Stored records

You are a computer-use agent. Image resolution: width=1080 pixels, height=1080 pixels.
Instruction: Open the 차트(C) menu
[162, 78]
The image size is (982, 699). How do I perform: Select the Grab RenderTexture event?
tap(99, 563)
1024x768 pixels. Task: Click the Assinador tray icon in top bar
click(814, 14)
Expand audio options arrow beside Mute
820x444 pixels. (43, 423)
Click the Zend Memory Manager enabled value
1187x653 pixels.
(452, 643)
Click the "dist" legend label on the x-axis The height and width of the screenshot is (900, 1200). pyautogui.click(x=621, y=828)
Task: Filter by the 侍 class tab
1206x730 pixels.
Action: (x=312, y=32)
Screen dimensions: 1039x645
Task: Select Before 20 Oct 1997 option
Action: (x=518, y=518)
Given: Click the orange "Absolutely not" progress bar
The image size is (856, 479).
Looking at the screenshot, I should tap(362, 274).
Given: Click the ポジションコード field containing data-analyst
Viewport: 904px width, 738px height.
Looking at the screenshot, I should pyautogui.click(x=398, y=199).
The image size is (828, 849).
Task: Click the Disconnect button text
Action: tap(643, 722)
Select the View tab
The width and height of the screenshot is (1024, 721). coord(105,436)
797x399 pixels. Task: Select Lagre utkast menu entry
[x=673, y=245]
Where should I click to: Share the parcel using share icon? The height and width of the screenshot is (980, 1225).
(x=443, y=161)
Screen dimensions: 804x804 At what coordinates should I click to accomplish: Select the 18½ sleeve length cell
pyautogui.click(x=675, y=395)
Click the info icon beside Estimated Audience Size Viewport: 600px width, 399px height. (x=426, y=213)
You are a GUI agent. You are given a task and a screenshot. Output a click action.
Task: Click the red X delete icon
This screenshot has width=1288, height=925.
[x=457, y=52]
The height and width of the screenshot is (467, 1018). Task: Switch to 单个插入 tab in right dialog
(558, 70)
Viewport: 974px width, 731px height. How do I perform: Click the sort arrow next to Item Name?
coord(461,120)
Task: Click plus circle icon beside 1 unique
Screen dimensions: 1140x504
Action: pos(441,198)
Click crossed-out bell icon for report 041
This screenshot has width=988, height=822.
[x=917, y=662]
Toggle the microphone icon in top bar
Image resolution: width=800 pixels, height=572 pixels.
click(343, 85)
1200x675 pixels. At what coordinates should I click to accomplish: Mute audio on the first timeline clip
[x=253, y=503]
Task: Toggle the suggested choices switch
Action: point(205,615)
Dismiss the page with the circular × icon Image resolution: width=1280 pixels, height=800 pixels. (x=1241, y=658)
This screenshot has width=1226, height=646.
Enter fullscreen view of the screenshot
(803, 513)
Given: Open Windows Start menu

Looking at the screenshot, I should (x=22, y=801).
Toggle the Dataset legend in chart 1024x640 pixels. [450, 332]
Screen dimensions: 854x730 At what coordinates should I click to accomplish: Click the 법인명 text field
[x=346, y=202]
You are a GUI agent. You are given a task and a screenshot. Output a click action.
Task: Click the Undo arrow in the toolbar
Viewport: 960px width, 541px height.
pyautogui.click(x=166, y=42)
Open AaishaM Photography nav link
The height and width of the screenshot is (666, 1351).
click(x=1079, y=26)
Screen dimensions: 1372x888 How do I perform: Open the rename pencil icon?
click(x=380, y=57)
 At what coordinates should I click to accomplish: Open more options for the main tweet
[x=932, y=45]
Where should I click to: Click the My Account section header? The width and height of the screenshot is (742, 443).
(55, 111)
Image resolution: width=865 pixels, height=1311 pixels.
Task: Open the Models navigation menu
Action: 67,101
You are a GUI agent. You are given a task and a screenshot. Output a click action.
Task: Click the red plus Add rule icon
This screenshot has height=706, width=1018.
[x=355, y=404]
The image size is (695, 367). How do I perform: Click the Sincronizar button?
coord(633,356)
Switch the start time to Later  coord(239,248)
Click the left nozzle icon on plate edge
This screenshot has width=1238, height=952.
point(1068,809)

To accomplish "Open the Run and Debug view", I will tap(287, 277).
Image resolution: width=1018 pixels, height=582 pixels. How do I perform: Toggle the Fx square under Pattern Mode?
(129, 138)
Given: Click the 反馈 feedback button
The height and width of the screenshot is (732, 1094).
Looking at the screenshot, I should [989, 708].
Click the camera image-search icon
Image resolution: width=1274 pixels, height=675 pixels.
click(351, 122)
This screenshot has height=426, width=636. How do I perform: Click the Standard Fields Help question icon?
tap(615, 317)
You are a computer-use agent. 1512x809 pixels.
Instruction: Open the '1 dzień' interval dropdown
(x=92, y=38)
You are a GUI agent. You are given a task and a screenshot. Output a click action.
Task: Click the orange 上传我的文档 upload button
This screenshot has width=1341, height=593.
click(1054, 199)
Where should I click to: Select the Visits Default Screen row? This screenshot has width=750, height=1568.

### The problem
Repeat, exactly as they stand above, the lines from the line with "1200x675 pixels. At" to the line with "Dismiss the page", both lines included.

### Answer to this task
1200x675 pixels. At what coordinates should I click to accomplish: Mute audio on the first timeline clip
[x=253, y=503]
Task: Toggle the suggested choices switch
Action: point(205,615)
Dismiss the page with the circular × icon Image resolution: width=1280 pixels, height=800 pixels. (x=1241, y=658)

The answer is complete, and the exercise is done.